Kudos for Erin here this is really hard work and it's great it paid off well and gave good results here!

By @mgaunard - 5 months
The main problem of SIMD remains the same: it requires working with structures of arrays rather than arrays of structures, which makes it more difficult to combine and layer objects on top of each other.
By @patrick451 - 5 months
> I also implemented all the wide math functions to work with this. It seems that I have arranged all the data perfectly for the compiler to use automatic vectorization. But it seems this doesn’t really happen to a sufficient degree to compete with my hand written SSE2.

I will keep this example in mind the next time somebody trots out the line that you should just trust the compiler.

By @unwind - 5 months
Very cool and informative article, and I love that Box2d is in C nowadays that really makes it clear. Great job!

I saw a small typo:

    // wide float
    typedef b2FloatW __m128;
The `typedef` is backwards, the alias and the underlying type name are in the wrong order and need to be swapped around.
By @openasocket - 5 months
They didn't really explain why graph coloring can be done quickly in this case. I'm not familiar with graph coloring theory, but I know the general graph coloring problems are NP-complete. I'm guessing the reason you can use a greedy algorithm to get a decent coloring quickly is because you know the graph is planar, and because you don't actually care about getting a minimal coloring.
By @intalentive - 5 months
Is the AVX2 implementation using the full 256-bit register width? If so, I am surprised that it is only 14% faster than SSE. If not, I would like to see how the results compare with the rest of the tests.
By @xoranth - 5 months
General questions for gamedevs here. How useful is SIMD given that now we have compute shaders on the GPU? If so, what workloads still require SIMD/why would you choose one over the other?
By @noelwelsh - 5 months
> This is a bit ironic because on x64 all math is SIMD math, it is just inefficient SIMD math.
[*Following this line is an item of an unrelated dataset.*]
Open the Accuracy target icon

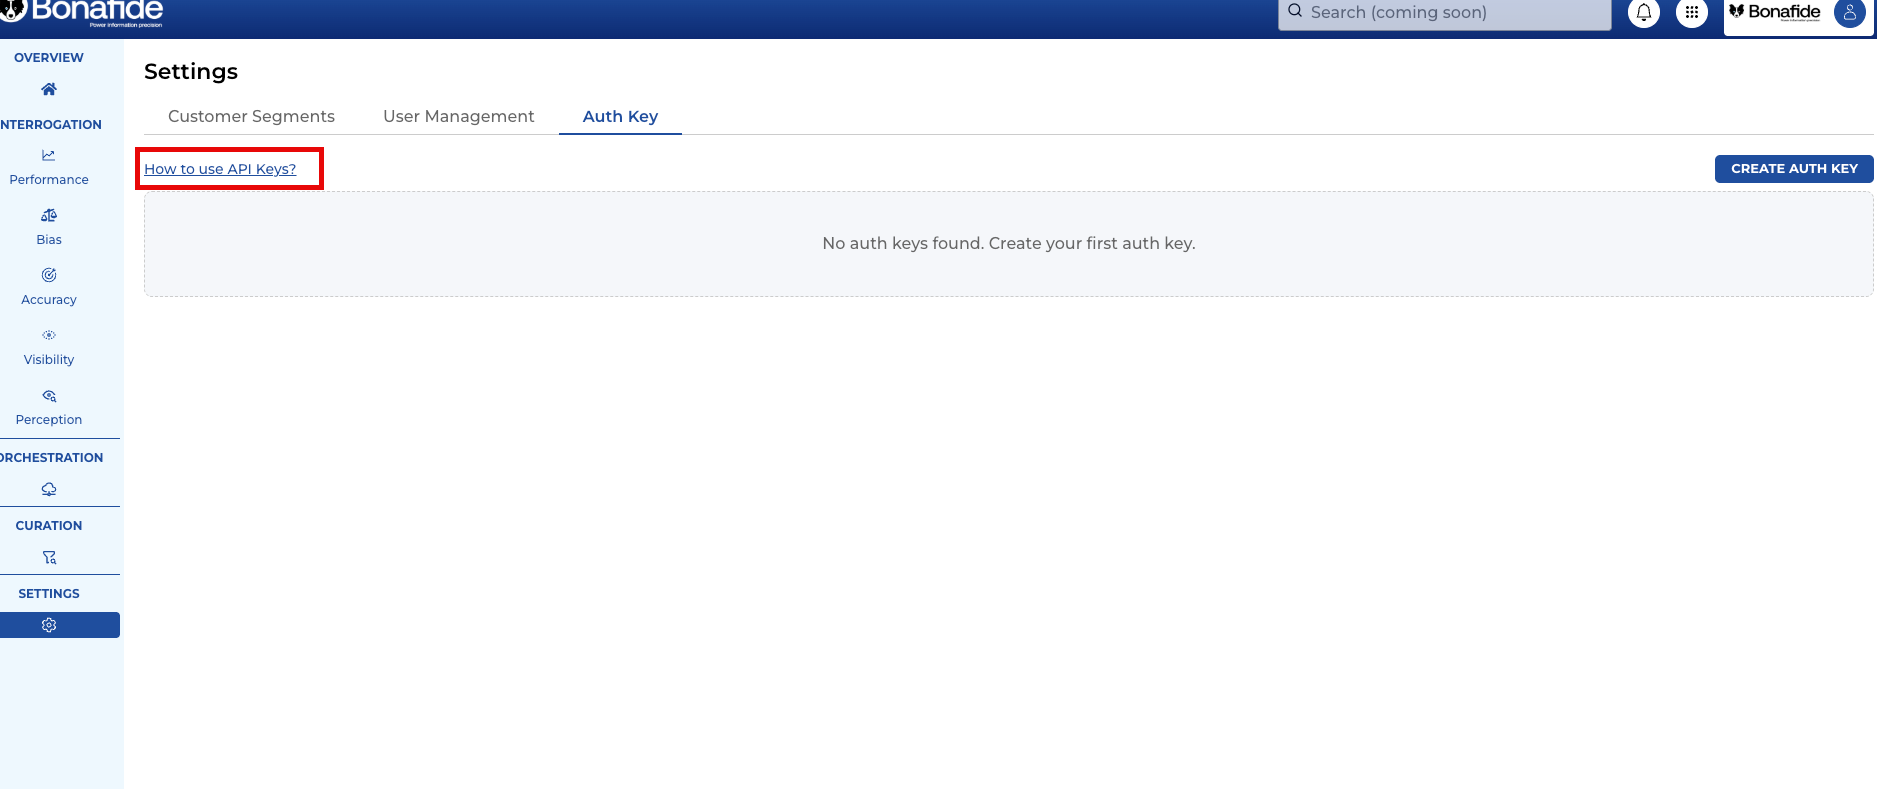[49, 275]
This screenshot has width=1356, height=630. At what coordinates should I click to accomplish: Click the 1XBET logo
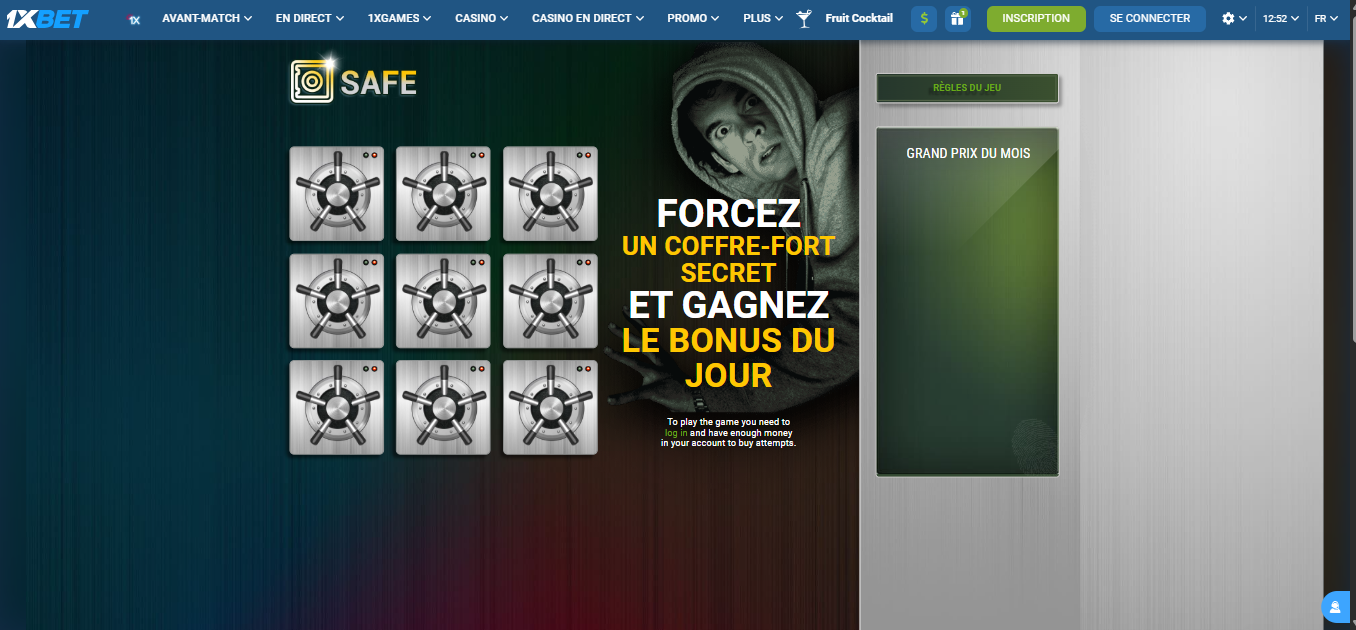47,19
I don't understand this statement at the end of the article? Can anyone explain? TIA.

By @CreepGin - 5 months
I really appreciate the write-up and showing the most important code snippets.

Intuitively, this feels like a narrower version of using Z-order curve.

By @ccppurcell - 5 months
This is a total longshot but my PhD and research has been in graph algorithms including colouring, and I'm looking for a career change. If anyone has any advice at all (roles or companies that use these skills, tools to learn, etc) I'd be very interested.

Caveats: my knowledge is mostly theoretical (eg proving np-hardness or algorithm existence results) but I'm very good at thinking algorithmically. I have only hobbyist programming skills but I am a fast learner. Thanks!

By @baq - 5 months
> The Apple M2 smokes!

I was about this surprised when I made a jupyter notebook with a few gigs of numbers shuffled around and xgboosted and after I was done prototyping on an M1 Air and ran it on my serious box (a 12700k) it was actually slower, and noticeably.

By @vkazanov - 5 months
The other problem with simd is that in modern cpu-centric languages it often requires a rewrite for every vector width.

And for 80% of the cases by the point there is enough vectorizable data for a programmer to look into simd, a gpu can provide 1000%+ of perf AND a certain level of portability.

So right now simd is a niche tool for super low-level things: certain decompression algos, bits of math here and there, solvers, etc.

And it also takes a lot of space on your cpu die. Like, A LOT.